(Lines of data)
=-=-=

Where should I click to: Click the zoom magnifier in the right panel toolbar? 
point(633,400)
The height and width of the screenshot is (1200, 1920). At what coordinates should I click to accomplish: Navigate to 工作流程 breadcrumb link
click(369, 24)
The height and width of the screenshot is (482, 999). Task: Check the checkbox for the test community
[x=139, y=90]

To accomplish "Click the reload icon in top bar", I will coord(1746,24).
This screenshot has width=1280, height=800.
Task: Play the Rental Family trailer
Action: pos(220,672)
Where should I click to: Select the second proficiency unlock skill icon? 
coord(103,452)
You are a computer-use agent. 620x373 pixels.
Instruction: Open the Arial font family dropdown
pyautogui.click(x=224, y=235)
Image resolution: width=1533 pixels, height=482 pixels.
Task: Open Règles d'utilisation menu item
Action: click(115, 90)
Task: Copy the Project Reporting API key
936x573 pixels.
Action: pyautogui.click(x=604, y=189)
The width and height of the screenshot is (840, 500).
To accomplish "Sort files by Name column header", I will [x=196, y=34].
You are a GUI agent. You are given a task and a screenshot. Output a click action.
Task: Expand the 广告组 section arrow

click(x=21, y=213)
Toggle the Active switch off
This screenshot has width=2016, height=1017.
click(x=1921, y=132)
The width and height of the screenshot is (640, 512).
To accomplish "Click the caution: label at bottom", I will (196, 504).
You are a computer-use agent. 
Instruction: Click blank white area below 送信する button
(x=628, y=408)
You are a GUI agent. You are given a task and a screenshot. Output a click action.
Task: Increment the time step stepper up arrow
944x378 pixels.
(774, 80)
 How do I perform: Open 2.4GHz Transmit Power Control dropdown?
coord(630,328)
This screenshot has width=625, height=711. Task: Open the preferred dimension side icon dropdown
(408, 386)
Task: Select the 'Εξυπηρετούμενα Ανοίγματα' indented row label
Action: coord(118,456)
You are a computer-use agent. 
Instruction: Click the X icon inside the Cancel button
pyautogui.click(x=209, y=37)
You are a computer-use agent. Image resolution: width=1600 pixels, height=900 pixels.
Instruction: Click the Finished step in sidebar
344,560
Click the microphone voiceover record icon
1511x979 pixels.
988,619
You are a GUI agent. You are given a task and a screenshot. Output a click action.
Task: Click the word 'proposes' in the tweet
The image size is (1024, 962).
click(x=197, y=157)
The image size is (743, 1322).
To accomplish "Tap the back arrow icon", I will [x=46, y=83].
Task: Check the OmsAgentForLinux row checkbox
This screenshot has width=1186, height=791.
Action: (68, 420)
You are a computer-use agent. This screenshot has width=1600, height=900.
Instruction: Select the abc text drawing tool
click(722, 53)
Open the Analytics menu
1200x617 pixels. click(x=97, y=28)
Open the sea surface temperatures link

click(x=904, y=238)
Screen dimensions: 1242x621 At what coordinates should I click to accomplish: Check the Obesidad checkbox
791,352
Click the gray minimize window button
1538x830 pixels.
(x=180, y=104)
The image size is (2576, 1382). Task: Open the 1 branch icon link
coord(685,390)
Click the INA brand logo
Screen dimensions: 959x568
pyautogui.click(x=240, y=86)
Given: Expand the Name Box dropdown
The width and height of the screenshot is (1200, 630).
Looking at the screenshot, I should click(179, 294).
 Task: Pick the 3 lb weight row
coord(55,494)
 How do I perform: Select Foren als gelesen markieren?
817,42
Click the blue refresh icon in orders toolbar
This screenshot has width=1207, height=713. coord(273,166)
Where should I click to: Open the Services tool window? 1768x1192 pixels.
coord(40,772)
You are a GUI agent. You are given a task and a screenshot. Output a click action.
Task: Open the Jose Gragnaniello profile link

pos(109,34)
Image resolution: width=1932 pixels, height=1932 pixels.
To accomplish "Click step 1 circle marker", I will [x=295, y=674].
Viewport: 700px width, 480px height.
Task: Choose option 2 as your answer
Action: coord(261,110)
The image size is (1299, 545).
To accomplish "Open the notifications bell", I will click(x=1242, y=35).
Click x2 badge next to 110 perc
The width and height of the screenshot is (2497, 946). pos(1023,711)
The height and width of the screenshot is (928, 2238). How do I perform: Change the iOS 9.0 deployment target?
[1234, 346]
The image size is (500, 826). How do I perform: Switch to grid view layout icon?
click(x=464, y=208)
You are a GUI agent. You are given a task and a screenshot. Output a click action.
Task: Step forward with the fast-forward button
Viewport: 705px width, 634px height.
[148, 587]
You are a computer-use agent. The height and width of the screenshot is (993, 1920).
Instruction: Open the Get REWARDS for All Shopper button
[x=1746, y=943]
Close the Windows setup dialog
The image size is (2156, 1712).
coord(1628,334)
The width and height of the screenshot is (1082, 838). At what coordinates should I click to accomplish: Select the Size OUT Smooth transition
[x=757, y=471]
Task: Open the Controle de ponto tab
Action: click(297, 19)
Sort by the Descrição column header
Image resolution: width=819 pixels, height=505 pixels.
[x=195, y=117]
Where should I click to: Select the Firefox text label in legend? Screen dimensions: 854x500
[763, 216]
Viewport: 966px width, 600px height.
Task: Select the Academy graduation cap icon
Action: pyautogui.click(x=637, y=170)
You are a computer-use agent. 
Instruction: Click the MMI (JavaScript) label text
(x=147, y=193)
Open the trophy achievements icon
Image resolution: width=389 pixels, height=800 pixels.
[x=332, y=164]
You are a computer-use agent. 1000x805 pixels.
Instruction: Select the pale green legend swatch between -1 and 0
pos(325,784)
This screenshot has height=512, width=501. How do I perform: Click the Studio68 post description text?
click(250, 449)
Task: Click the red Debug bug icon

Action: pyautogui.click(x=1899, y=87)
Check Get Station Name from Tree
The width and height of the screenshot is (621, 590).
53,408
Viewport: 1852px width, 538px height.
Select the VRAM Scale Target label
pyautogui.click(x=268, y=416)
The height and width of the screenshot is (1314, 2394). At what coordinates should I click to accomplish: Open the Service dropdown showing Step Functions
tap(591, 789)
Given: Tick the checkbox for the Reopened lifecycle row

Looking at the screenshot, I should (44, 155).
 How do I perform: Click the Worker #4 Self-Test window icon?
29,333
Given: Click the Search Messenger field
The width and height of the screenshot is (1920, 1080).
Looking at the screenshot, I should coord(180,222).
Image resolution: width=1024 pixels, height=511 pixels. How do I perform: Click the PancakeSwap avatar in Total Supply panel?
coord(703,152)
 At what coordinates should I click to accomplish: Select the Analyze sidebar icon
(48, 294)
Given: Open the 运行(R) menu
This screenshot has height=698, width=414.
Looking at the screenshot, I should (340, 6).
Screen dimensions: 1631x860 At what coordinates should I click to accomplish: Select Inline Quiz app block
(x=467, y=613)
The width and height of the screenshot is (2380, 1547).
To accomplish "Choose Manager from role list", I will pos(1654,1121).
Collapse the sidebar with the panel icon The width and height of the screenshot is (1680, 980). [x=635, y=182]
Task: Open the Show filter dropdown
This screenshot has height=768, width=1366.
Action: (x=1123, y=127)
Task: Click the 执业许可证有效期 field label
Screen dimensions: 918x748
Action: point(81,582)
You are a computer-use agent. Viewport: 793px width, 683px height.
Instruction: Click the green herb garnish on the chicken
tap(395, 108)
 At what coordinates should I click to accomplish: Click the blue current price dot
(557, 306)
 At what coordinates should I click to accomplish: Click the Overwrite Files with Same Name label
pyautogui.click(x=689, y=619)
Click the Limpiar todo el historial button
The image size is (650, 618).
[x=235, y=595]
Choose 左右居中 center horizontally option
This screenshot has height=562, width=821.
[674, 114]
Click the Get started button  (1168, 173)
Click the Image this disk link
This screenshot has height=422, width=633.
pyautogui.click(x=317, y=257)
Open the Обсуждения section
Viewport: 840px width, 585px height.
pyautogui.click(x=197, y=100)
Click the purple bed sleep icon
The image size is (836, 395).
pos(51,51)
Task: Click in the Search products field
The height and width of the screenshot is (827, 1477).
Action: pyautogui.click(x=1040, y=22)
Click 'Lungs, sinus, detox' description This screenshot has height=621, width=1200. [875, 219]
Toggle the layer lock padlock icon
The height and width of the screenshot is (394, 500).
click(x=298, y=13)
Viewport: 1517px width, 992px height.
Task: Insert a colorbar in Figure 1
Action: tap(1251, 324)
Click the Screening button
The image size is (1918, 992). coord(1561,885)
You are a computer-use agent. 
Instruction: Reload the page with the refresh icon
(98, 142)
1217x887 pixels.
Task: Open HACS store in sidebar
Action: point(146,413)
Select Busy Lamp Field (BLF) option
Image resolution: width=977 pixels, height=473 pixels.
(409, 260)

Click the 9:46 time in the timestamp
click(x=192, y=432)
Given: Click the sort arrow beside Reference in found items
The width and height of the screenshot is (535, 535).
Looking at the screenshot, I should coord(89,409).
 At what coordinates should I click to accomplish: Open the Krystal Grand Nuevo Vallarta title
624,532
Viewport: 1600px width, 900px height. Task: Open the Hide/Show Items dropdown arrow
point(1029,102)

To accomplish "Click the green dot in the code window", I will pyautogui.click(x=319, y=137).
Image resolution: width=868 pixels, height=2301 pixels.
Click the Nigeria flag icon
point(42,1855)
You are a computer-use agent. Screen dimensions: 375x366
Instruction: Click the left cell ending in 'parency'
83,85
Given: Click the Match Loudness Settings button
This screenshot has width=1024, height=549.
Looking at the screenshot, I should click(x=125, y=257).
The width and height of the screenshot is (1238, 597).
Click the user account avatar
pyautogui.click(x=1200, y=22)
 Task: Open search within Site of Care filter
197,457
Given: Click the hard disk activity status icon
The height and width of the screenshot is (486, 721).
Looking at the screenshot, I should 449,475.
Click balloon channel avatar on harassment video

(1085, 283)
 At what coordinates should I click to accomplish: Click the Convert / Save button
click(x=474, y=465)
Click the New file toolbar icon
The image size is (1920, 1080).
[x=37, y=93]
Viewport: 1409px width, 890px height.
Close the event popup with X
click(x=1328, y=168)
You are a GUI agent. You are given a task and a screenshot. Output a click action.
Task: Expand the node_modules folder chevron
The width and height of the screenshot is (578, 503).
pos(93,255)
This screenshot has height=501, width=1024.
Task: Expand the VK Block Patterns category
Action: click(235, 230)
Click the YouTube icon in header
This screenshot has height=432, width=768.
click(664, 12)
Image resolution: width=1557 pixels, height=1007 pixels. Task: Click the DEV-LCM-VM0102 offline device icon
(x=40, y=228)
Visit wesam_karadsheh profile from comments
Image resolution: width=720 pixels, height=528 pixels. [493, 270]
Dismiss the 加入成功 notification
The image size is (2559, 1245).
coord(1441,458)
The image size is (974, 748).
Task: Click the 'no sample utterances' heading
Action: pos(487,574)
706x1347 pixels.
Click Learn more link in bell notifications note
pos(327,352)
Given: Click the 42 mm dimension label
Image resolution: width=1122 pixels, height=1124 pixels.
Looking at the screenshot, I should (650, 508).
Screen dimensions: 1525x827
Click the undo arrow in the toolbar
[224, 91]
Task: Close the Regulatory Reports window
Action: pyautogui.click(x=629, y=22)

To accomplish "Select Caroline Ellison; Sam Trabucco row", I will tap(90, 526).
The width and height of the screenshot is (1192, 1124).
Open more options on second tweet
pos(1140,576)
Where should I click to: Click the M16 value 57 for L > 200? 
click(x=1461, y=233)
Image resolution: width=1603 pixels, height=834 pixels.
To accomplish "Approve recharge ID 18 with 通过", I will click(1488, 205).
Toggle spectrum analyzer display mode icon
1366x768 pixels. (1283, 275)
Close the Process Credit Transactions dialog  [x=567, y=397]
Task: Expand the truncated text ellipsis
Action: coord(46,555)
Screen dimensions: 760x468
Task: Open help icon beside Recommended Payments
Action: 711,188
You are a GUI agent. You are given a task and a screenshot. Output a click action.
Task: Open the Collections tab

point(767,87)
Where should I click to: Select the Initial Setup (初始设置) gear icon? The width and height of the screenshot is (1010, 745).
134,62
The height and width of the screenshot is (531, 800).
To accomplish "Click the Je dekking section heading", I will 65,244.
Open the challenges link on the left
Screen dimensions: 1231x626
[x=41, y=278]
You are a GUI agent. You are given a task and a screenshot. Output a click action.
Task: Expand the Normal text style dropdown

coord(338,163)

=-=-=

Output everything from the line containing "Viewport: 1409px width, 890px height." down to the line containing "click(x=1328, y=168)" as a JSON list of strings, one string per line, leaving out any blank lines.

[
  "Viewport: 1409px width, 890px height.",
  "Close the event popup with X",
  "click(x=1328, y=168)"
]